While what I have just mentioned is a work of fiction, the gist of the play is playing out in real time as the current situation in Afghanistan unfolds.  It is a debacle with what is happening on the ground as the Taliban take control of the entire country.  As a child, the television image of the helicopter evacuations during the fall of Saigon in 1975 left an indelible memory.  And many television pundits have tried to establish a corollary between what had happened then and what currently transpires before us.  But the fall of Saigon took almost two years after the U.S. had withdrawn military forces from Vietnam after the signing of the Paris Peace Accords in 1973.  The fall of Kabul took only a matter of days.  The Wall Street Journal summed it up best, "After 20 years of war, much of what the U.S. sought to accomplish in Afghanistan crumbled in just one week".  It can be said that we never defeated the Taliban, we simply scattered them.  They adhered to the Maoist strategy of "retreating in space but advancing in time".  Now they have reassembled with a new generation of disenfranchised, disturbed, disillusioned, distraught, devotees of an Islamofascist regime.  The 2021 version of the Taliban will not be a kinder, gentler one.  They are poised to be even more inhumane and cruel than they have been in the past.  And the past…well, consider some of the Talibanic Laws when they were last in power from 1996-2001:

    Bans on kite flying, keeping of pigeons, movies, television, videos, and the internet.

    Executions for those carrying objectionable literature, and for those converting to any other religion beside Islam.

Execution, notwithstanding, the harshest and most petty restrictions are reserved for women:

    Women must not perfume themselves.  If a perfumed woman passes by a crowd of men, she is considered to be an adulteress.

    Women's clothes must not resemble men's clothes.

    Women must not go out of their houses without their husband's permission.

    Women must not talk to strange men.

    All ground and first floor residential windows should be painted over or screened to prevent women being visible from the street.

    Women and girls are banned from studying in schools or universities.

    Women are subject to being publicly stoned if accused of having sexual relations outside of marriage.

And let us not forget their destruction of the two great Buddhas of Bamiyan in 2001.  The sculptures were cut into a rock cliff dating back to the sixth century.  Also, statues in the museums of Kabul as well as those in the rest of the country were destroyed.  Pleas to stop the destruction from UNESCO, Western as well as moderate Islamic nations proved to be futile. 

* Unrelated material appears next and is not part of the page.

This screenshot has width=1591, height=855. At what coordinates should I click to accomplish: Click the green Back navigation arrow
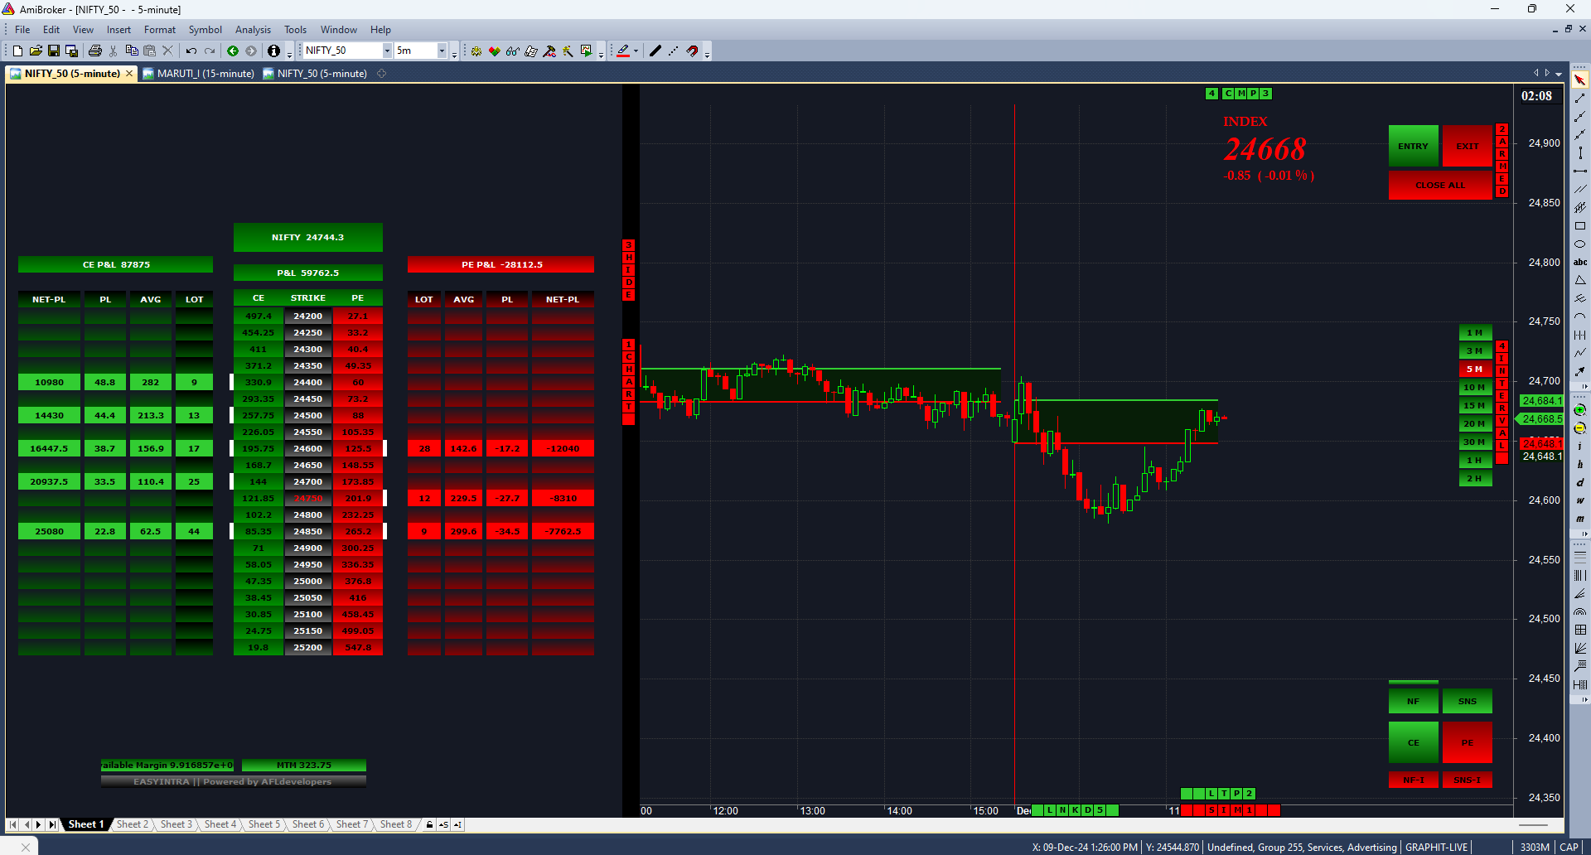[233, 51]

We invaded Afghanistan in 2001 because they were harboring Osama bin Laden and other al-Qaeda terrorists who perpetrated the attacks in New York and the Pentagon.  We ended up staying there in a valiant effort to nation build and, in my opinion, to provide the women of Afghanistan the opportunity to gain new freedoms that were deprived under the Taliban regime.  But the problem was that there never was a sense of nationalism, just a fractious tribalism.  Just like in South Vietnam, the country could not rally behind corrupt leaders who had only their own best interests in mind. There was no national security force that ever stepped up despite sophisticated training and weaponry to counter the onslaught of the Taliban. So much for winning the hearts and minds of the Afghani people.  But unlike the aftermath of Vietnam, the Taliban will continue to cultivate and befriend non-state actors who wish to kill us abroad and at home.  

And now the region itself is a powder keg.  Iran continues to gain more and more influence in Iraq, where the search for weapons of mass destruction turned into mass distraction…and again another effort at nation building.  Pakistan is only a slightly better version of Afghanistan, but with nuclear weapons. 

It is the last night at the last bar in Fharaweystan.  There's a new sheriff in town.  He's a lot like the old sheriff, but he's more onery, more prone to violence, less likely to negotiate.  Please get your ticket on that last flight out of the country.  And the music in the background is Warren Zevon singing Mohammed's Radio.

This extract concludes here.